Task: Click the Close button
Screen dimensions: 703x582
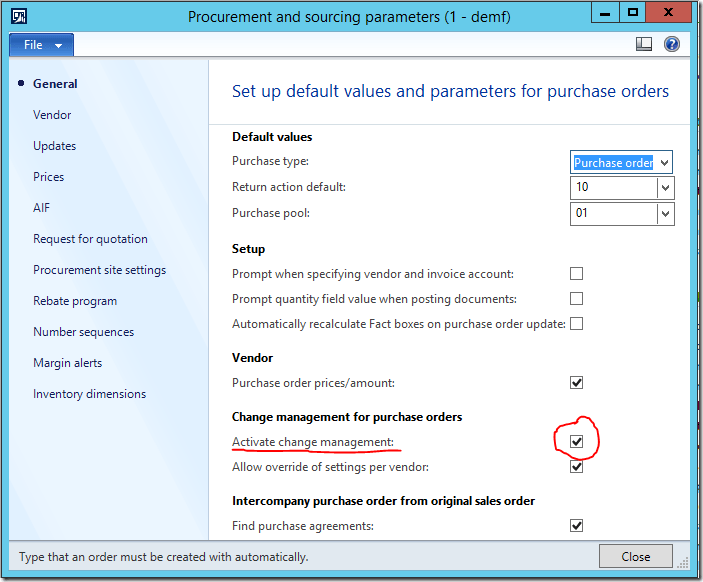Action: (635, 557)
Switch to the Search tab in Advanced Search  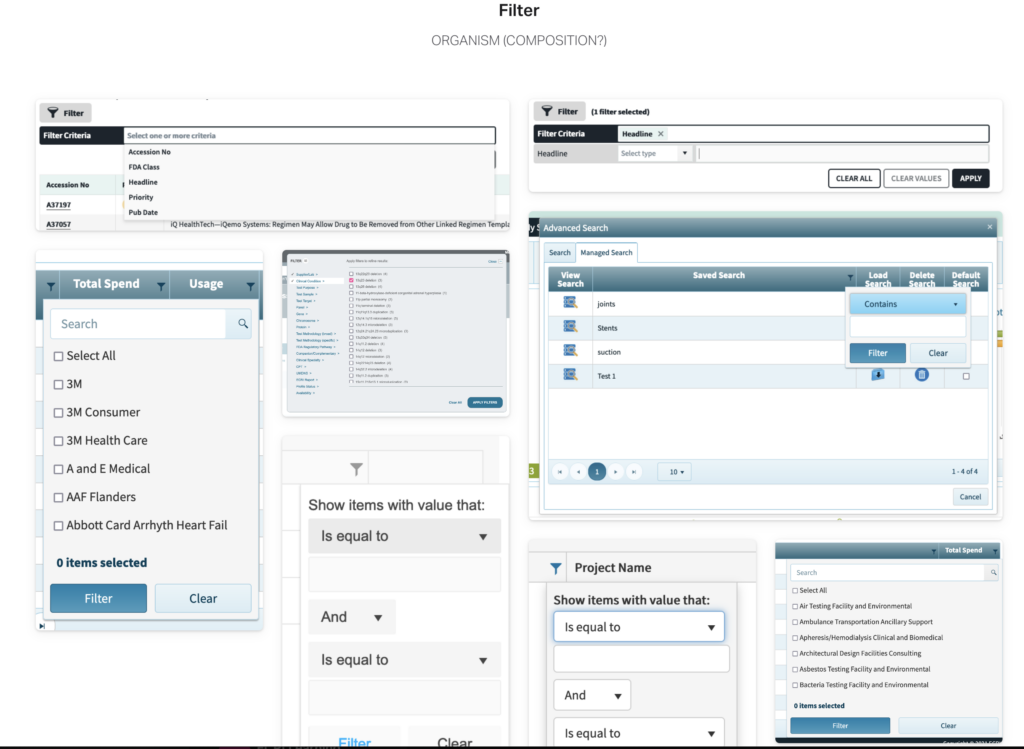tap(560, 253)
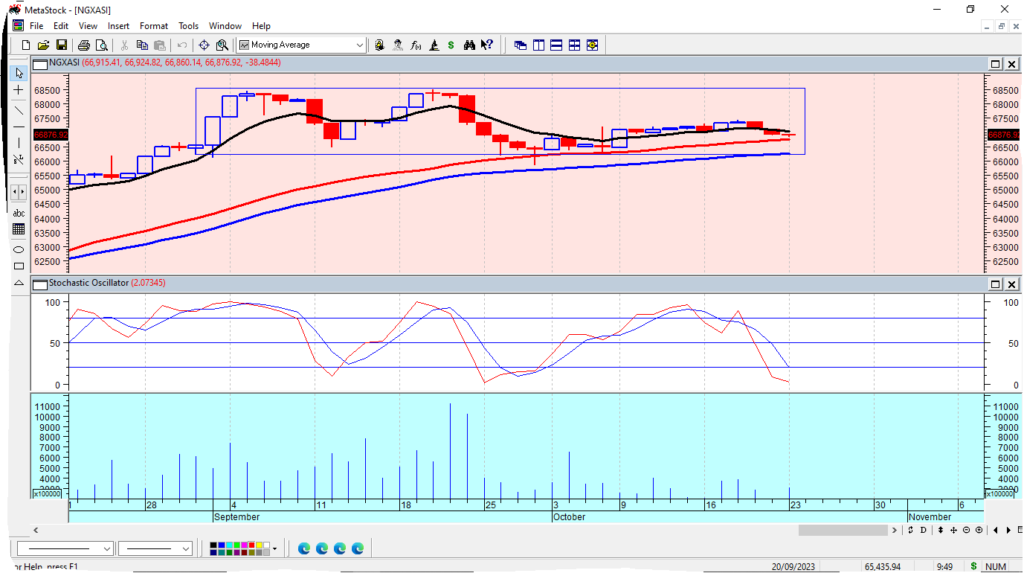
Task: Open the Moving Average indicator dropdown
Action: [360, 45]
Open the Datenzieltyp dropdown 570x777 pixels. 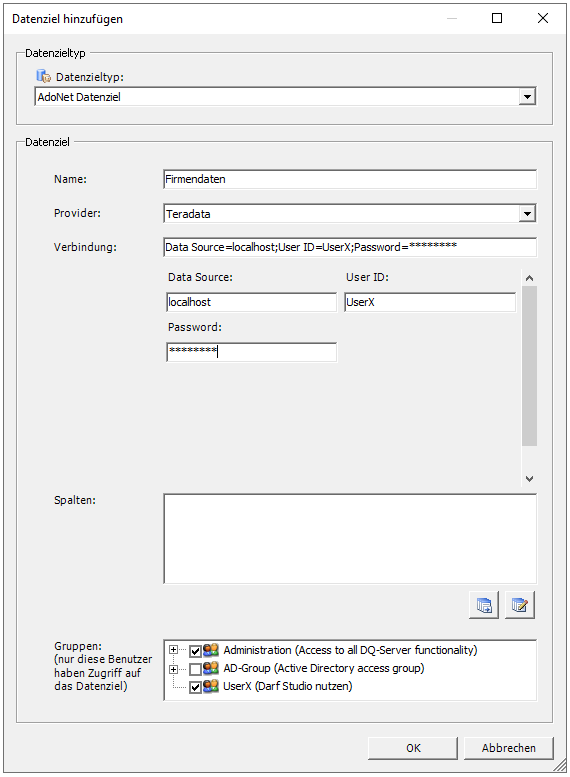click(527, 97)
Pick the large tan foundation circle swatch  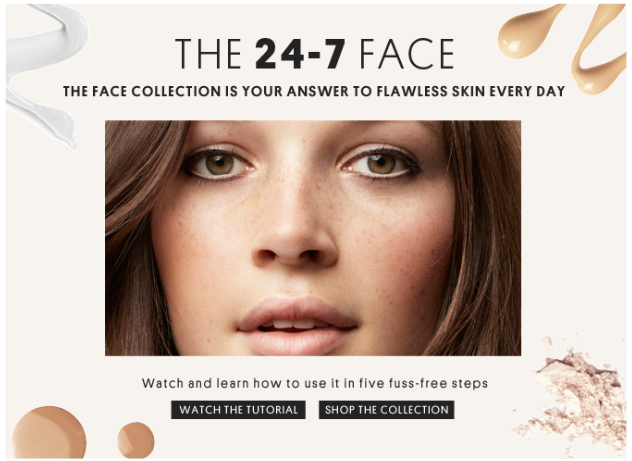coord(49,432)
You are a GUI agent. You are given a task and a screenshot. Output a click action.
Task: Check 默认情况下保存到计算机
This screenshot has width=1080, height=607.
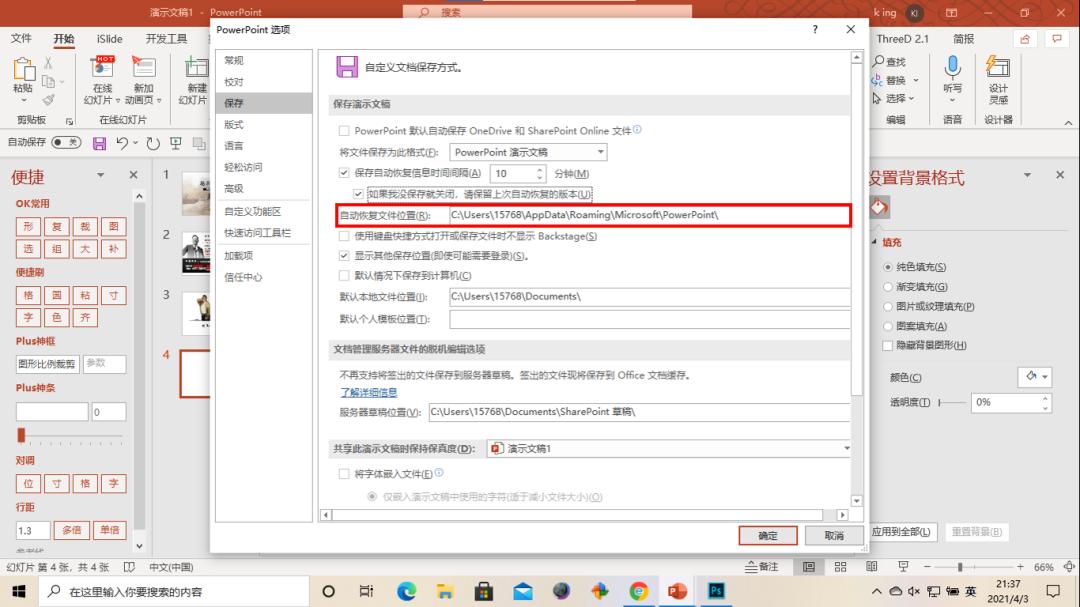tap(343, 275)
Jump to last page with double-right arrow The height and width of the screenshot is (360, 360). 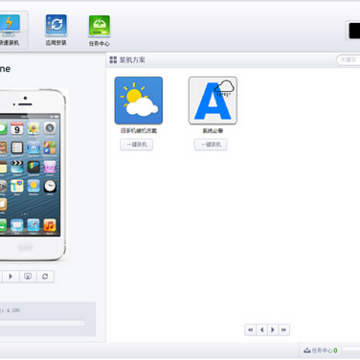(284, 330)
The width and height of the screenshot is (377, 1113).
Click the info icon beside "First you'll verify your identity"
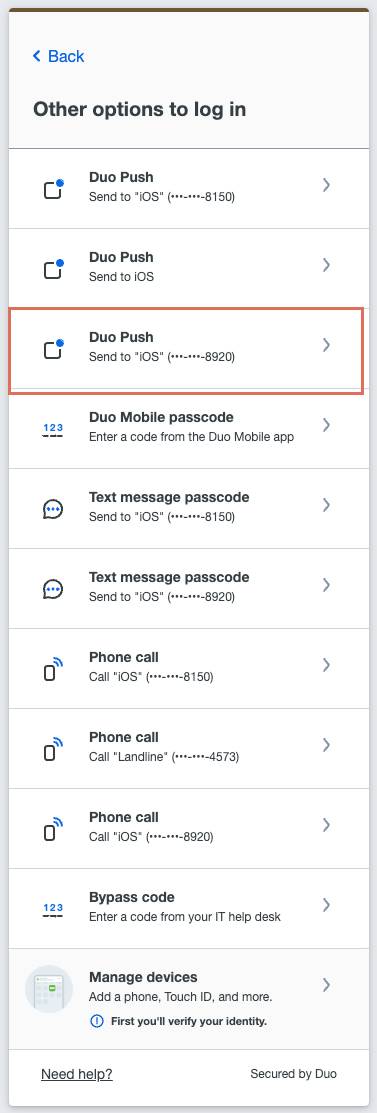pos(96,1021)

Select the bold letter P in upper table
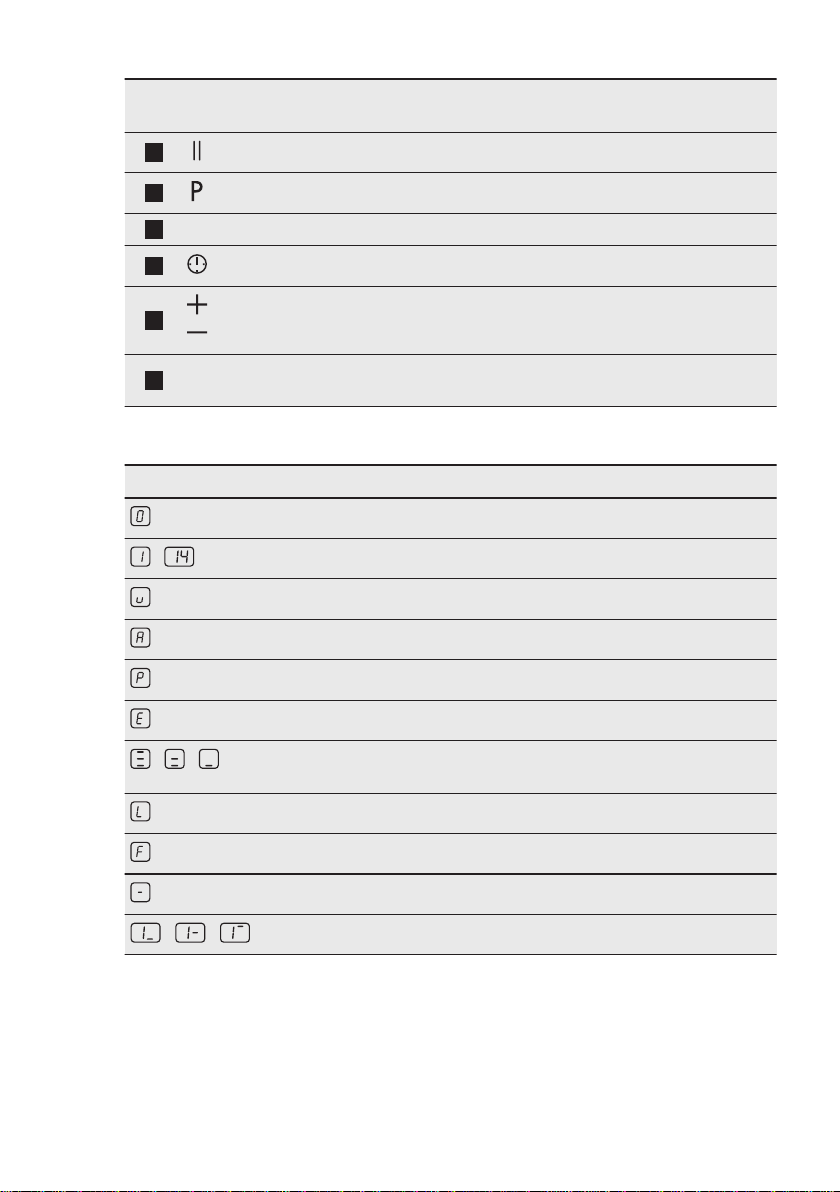(x=196, y=192)
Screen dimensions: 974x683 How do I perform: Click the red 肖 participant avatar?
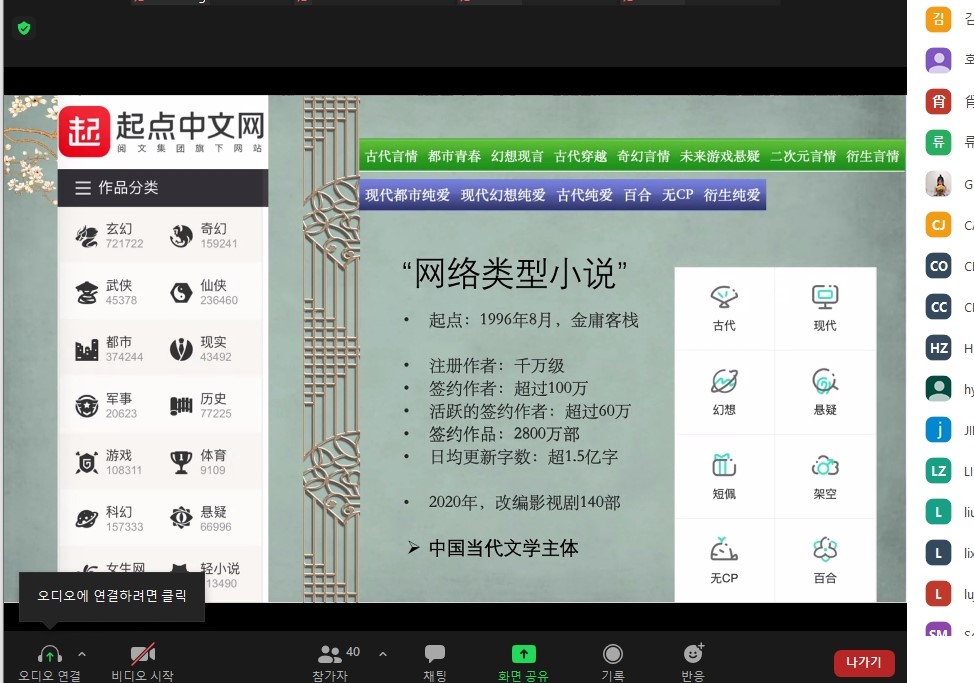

-----

Your objective:
Starting at the line that contains "Click the info", reproduce every line through the last one in the records exactly, and omit all pictures.

Solution to this problem:
Click the info icon beside "First you'll verify your identity"
pos(96,1021)

Select the bold letter P in upper table
(x=196, y=192)
Screen dimensions: 974x683 How do I perform: Click the red 肖 participant avatar?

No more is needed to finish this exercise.